According to a new Pentagon report on China’s military, Beijing has paid India a sort of compliment. The People’s Liberation Army now targets India with its best and latest nuclear-tipped missiles, the solid-fuel Dongfeng-21 (NATO designation: CSS-5) medium range ballistic missile (IRBM), tipped with a 250-kiloton nuclear warhead that would flatten a large part of Delhi. Until now, India had been considered deserving only of China’s oldest and most decrepit missile, the primitive, liquid-fuelled Dongfeng-3 (NATO designation CSS-2).
India’s defence establishment is taking this new threat seriously, as also that posed by Pakistan’s nuclear-tipped MRBMs — like the Ghauri-2 and the Shaheen-2 — which can strike targets 2300 kilometres away. In an exclusive interview with Business Standard, the Defence R&D Organisation’s chief missile scientist has announced that, within three years, India will have a fully deployed missile-defence shield to safeguard a city like New Delhi from missile-borne nuclear attack.

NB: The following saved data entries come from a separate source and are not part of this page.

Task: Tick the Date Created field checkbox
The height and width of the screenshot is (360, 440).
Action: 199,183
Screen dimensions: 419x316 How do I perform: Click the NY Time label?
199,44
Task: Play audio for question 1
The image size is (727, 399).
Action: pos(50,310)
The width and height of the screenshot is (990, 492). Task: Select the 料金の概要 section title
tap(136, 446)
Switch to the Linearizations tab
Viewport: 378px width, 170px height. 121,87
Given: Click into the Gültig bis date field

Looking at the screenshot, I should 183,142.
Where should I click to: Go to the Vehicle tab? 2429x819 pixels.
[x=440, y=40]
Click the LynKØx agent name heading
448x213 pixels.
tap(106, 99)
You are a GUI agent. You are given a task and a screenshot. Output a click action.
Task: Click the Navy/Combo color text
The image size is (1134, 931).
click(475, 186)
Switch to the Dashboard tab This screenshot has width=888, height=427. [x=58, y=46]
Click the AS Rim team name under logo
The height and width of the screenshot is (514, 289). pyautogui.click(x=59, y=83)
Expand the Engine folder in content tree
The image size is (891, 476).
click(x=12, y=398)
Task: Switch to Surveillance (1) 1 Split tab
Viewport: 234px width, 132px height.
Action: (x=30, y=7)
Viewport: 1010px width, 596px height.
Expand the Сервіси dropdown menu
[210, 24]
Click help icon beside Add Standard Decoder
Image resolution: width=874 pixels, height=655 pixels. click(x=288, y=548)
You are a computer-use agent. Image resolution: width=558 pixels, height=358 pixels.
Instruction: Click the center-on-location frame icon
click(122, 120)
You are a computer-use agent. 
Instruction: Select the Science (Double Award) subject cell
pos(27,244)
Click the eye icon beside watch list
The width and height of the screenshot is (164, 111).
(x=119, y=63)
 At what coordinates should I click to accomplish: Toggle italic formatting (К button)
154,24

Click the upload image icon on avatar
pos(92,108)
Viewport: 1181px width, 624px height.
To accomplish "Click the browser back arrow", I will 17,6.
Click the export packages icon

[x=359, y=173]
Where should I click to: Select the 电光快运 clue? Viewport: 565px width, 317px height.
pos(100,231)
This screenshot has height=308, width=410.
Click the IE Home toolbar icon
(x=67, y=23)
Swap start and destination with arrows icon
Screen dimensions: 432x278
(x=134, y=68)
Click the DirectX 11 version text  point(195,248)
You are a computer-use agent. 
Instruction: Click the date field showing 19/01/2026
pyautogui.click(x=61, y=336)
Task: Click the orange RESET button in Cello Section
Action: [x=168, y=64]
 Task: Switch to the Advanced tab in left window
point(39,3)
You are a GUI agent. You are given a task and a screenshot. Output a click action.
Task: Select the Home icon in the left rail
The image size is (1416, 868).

Termed an anti-ballistic missile (ABM) shield, this complex system has been in the making since 1996. The DRDO is satisfied with the system’s ability to detect and track an incoming missile, and then launch an interceptor missile to destroy it while it is still in space (exo-atmospheric interception). If that misses, there is a second interceptor that homes in on the enemy missile while it is in the upper atmosphere (endo-atmospheric interception). In internationally watched tests, these interceptors have been tested thrice each.